03 Sep 2015, 9:29 pm

To the OP I think you did the right thing or what was best for you, something I still don't have the courage to do. It started out great especially getting to be with some friends but eventually after so many groups created within the place by some members, it got out of hand. I got on there not much but started noticing that whenever I posted anything, it was rarely replied or noticed. So after dealing with personal problems of my own, I stayed away for over a year and nobody except a few people remembered me. Before I know it I'm unfriending some people who have treated me like a stranger and find out that some are mad at me. I re-friended some but still felt left out only to find out most had little clubs they created and excluded me from. Anyway I feel like I made a terrible mistake.
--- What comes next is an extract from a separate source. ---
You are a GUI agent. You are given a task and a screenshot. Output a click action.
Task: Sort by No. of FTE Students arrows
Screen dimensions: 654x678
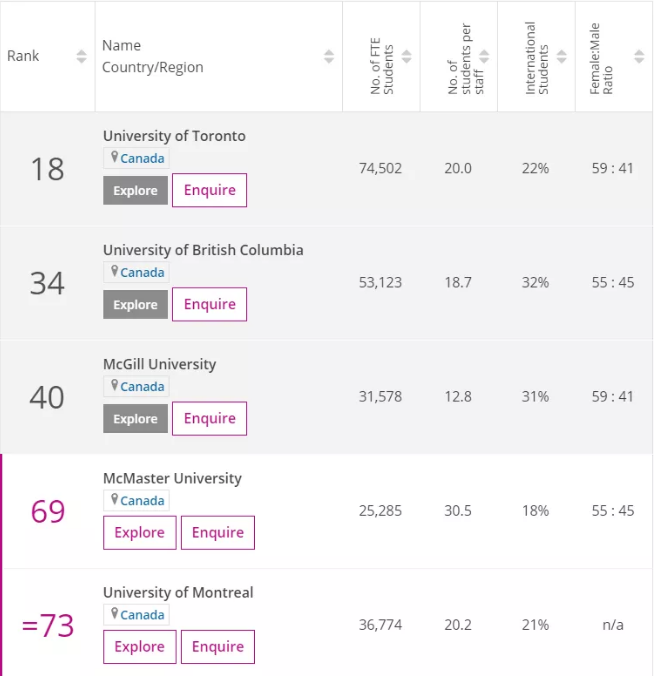point(406,56)
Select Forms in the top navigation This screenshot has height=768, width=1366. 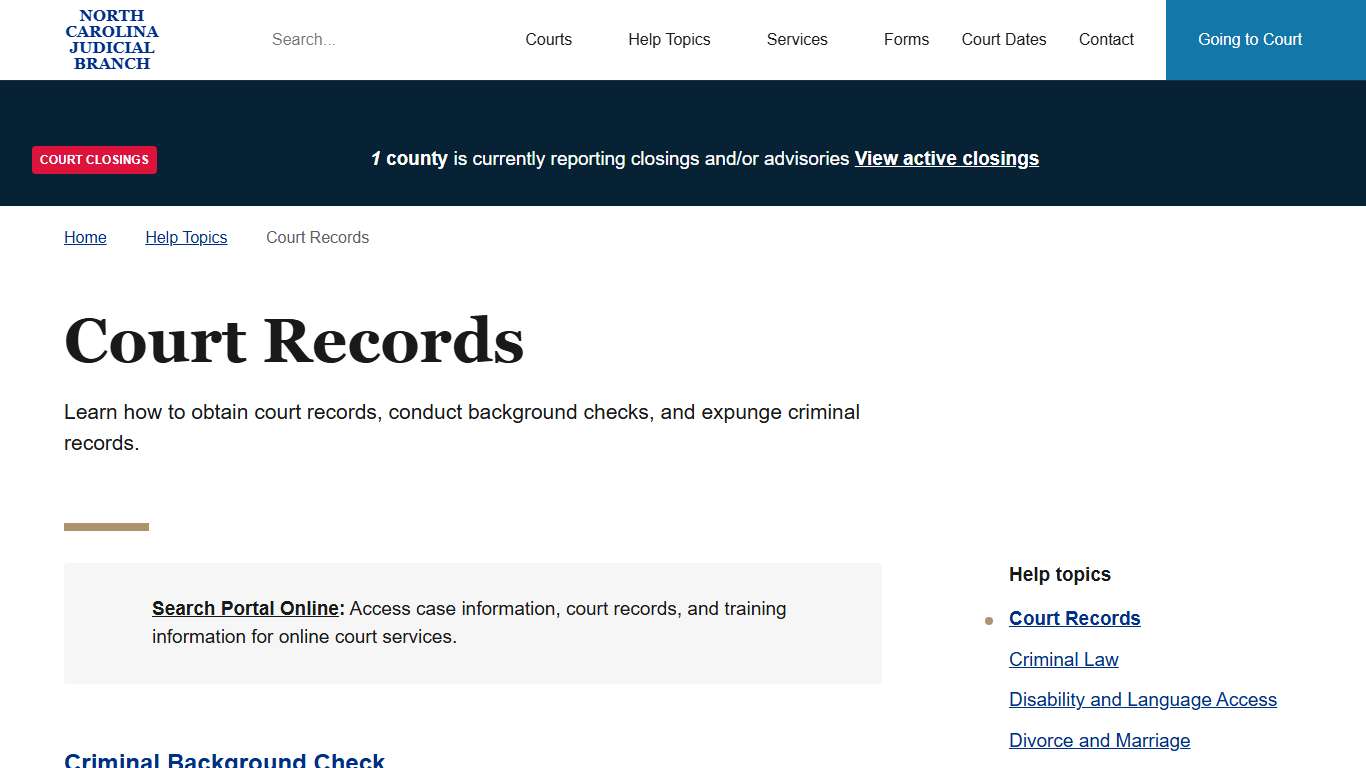click(905, 39)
A couple of them will not even acknowledge me even though keep taking everyone else including my close friends. I ask if they're angry and get a no even though their tone and the way they have treated me tells otherwise. I wish I hadn't gotten carried away and been smart like some of you guys. I originally wanted just to stay in touch with the friends that treated me like a friend once upon a time but now it just feels like interacting with a bunch of clubs and if you disagree or are silent on certain view points you disagree to, you're a biggot or for lack of a better word not worthy to associate with despite the fact that I'm still on their friend list. Any way it's gotten all crazy and while I'm pretty vocal about some of my views that tend to be progressive, I'm usually pretty tolerant about opposing views as well but I now I feel like I better be careful very careful. It makes me sick to my stomach and yet there are some wonderful people from here who I would hate to part so it's been an issue as well with me.


_________________
I live as I choose or I will not live at all.